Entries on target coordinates
——

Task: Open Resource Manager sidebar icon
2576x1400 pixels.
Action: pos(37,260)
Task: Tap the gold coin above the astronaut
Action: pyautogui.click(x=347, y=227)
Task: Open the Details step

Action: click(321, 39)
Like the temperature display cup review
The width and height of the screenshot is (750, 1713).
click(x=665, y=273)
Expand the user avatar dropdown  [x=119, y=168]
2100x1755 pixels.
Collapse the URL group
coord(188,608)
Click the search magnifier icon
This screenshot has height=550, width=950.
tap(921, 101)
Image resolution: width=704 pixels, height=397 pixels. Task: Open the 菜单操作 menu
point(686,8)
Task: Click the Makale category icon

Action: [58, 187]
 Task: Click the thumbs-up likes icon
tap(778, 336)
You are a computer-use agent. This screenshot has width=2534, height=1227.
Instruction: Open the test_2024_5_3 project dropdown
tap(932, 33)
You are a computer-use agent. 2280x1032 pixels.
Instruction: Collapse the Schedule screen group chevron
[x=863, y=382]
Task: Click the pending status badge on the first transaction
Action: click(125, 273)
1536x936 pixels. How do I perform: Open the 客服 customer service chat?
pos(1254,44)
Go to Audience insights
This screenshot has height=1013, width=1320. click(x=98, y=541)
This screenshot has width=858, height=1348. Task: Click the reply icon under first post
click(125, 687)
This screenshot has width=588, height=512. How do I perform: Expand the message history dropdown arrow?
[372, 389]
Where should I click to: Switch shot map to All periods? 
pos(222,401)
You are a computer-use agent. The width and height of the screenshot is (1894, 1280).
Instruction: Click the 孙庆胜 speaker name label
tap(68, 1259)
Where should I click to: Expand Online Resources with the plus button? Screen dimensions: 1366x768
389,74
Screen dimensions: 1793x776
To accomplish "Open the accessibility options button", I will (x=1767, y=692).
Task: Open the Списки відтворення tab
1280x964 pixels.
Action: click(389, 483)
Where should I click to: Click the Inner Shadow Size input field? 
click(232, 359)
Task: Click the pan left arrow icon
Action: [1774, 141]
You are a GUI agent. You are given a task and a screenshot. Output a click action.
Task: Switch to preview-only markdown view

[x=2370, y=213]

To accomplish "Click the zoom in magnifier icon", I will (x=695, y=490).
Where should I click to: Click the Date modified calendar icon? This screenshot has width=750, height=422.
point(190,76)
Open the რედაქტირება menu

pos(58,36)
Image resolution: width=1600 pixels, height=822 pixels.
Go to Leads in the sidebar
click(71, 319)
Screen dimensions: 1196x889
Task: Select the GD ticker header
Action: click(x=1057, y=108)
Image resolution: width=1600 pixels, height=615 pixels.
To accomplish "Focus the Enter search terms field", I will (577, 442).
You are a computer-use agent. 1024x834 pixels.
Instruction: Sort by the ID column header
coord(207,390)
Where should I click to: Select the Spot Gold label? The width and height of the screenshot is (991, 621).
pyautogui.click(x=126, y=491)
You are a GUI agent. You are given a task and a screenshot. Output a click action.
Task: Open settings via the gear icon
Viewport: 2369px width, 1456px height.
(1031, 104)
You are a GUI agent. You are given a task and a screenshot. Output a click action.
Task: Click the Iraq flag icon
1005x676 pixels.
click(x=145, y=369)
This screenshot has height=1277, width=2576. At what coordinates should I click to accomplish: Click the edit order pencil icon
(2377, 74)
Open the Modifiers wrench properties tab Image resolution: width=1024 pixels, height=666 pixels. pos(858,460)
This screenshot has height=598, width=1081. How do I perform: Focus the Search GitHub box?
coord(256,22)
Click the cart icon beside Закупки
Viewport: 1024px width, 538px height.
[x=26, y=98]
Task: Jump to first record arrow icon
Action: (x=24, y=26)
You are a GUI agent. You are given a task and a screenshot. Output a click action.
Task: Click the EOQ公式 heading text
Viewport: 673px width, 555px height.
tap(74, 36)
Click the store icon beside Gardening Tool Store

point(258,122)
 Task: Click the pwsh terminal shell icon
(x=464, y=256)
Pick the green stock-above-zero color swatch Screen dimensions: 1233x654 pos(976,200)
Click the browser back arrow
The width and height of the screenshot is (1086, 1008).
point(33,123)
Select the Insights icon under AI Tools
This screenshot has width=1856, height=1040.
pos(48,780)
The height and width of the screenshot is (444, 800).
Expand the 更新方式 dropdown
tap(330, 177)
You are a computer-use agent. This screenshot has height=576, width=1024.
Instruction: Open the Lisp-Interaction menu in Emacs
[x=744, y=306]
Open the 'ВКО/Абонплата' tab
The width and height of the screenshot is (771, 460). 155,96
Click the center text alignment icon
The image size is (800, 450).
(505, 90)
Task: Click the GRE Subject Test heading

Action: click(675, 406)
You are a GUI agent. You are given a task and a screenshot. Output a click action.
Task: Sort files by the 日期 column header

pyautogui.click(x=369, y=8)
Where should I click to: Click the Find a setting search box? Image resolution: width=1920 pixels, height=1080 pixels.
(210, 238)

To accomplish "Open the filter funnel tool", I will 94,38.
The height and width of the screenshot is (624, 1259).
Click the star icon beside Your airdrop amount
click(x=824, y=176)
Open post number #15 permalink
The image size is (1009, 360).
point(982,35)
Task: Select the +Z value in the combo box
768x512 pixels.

——

Could you reproduce all of the items above word for word, in the same order?

* [Written response]:
Task: Open Resource Manager sidebar icon
2576x1400 pixels.
Action: pos(37,260)
Task: Tap the gold coin above the astronaut
Action: pyautogui.click(x=347, y=227)
Task: Open the Details step

Action: click(321, 39)
Like the temperature display cup review
The width and height of the screenshot is (750, 1713).
click(x=665, y=273)
Expand the user avatar dropdown  [x=119, y=168]
2100x1755 pixels.
Collapse the URL group
coord(188,608)
Click the search magnifier icon
This screenshot has height=550, width=950.
tap(921, 101)
Image resolution: width=704 pixels, height=397 pixels. Task: Open the 菜单操作 menu
point(686,8)
Task: Click the Makale category icon

Action: [58, 187]
 Task: Click the thumbs-up likes icon
tap(778, 336)
You are a computer-use agent. This screenshot has width=2534, height=1227.
Instruction: Open the test_2024_5_3 project dropdown
tap(932, 33)
You are a computer-use agent. 2280x1032 pixels.
Instruction: Collapse the Schedule screen group chevron
[x=863, y=382]
Task: Click the pending status badge on the first transaction
Action: click(125, 273)
1536x936 pixels. How do I perform: Open the 客服 customer service chat?
pos(1254,44)
Go to Audience insights
This screenshot has height=1013, width=1320. click(x=98, y=541)
This screenshot has width=858, height=1348. Task: Click the reply icon under first post
click(125, 687)
This screenshot has width=588, height=512. How do I perform: Expand the message history dropdown arrow?
[372, 389]
Where should I click to: Switch shot map to All periods? 
pos(222,401)
You are a computer-use agent. The width and height of the screenshot is (1894, 1280).
Instruction: Click the 孙庆胜 speaker name label
tap(68, 1259)
Where should I click to: Expand Online Resources with the plus button? Screen dimensions: 1366x768
389,74
Screen dimensions: 1793x776
To accomplish "Open the accessibility options button", I will (x=1767, y=692).
Task: Open the Списки відтворення tab
1280x964 pixels.
Action: click(389, 483)
Where should I click to: Click the Inner Shadow Size input field? 
click(232, 359)
Task: Click the pan left arrow icon
Action: [1774, 141]
You are a GUI agent. You are given a task and a screenshot. Output a click action.
Task: Switch to preview-only markdown view

[x=2370, y=213]

To accomplish "Click the zoom in magnifier icon", I will (x=695, y=490).
Where should I click to: Click the Date modified calendar icon? This screenshot has width=750, height=422.
point(190,76)
Open the რედაქტირება menu

pos(58,36)
Image resolution: width=1600 pixels, height=822 pixels.
Go to Leads in the sidebar
click(71, 319)
Screen dimensions: 1196x889
Task: Select the GD ticker header
Action: click(x=1057, y=108)
Image resolution: width=1600 pixels, height=615 pixels.
To accomplish "Focus the Enter search terms field", I will (577, 442).
You are a computer-use agent. 1024x834 pixels.
Instruction: Sort by the ID column header
coord(207,390)
Where should I click to: Select the Spot Gold label? The width and height of the screenshot is (991, 621).
pyautogui.click(x=126, y=491)
You are a GUI agent. You are given a task and a screenshot. Output a click action.
Task: Open settings via the gear icon
Viewport: 2369px width, 1456px height.
(1031, 104)
You are a GUI agent. You are given a task and a screenshot. Output a click action.
Task: Click the Iraq flag icon
1005x676 pixels.
click(x=145, y=369)
This screenshot has height=1277, width=2576. At what coordinates should I click to accomplish: Click the edit order pencil icon
(2377, 74)
Open the Modifiers wrench properties tab Image resolution: width=1024 pixels, height=666 pixels. pos(858,460)
This screenshot has height=598, width=1081. How do I perform: Focus the Search GitHub box?
coord(256,22)
Click the cart icon beside Закупки
Viewport: 1024px width, 538px height.
[x=26, y=98]
Task: Jump to first record arrow icon
Action: (x=24, y=26)
You are a GUI agent. You are given a task and a screenshot. Output a click action.
Task: Click the EOQ公式 heading text
Viewport: 673px width, 555px height.
tap(74, 36)
Click the store icon beside Gardening Tool Store

point(258,122)
 Task: Click the pwsh terminal shell icon
(x=464, y=256)
Pick the green stock-above-zero color swatch Screen dimensions: 1233x654 pos(976,200)
Click the browser back arrow
The width and height of the screenshot is (1086, 1008).
point(33,123)
Select the Insights icon under AI Tools
This screenshot has width=1856, height=1040.
pos(48,780)
The height and width of the screenshot is (444, 800).
Expand the 更新方式 dropdown
tap(330, 177)
You are a computer-use agent. This screenshot has height=576, width=1024.
Instruction: Open the Lisp-Interaction menu in Emacs
[x=744, y=306]
Open the 'ВКО/Абонплата' tab
The width and height of the screenshot is (771, 460). 155,96
Click the center text alignment icon
The image size is (800, 450).
(505, 90)
Task: Click the GRE Subject Test heading

Action: click(675, 406)
You are a GUI agent. You are given a task and a screenshot. Output a click action.
Task: Sort files by the 日期 column header

pyautogui.click(x=369, y=8)
Where should I click to: Click the Find a setting search box? Image resolution: width=1920 pixels, height=1080 pixels.
(210, 238)

To accomplish "Open the filter funnel tool", I will 94,38.
The height and width of the screenshot is (624, 1259).
Click the star icon beside Your airdrop amount
click(x=824, y=176)
Open post number #15 permalink
The image size is (1009, 360).
point(982,35)
Task: Select the +Z value in the combo box
768x512 pixels.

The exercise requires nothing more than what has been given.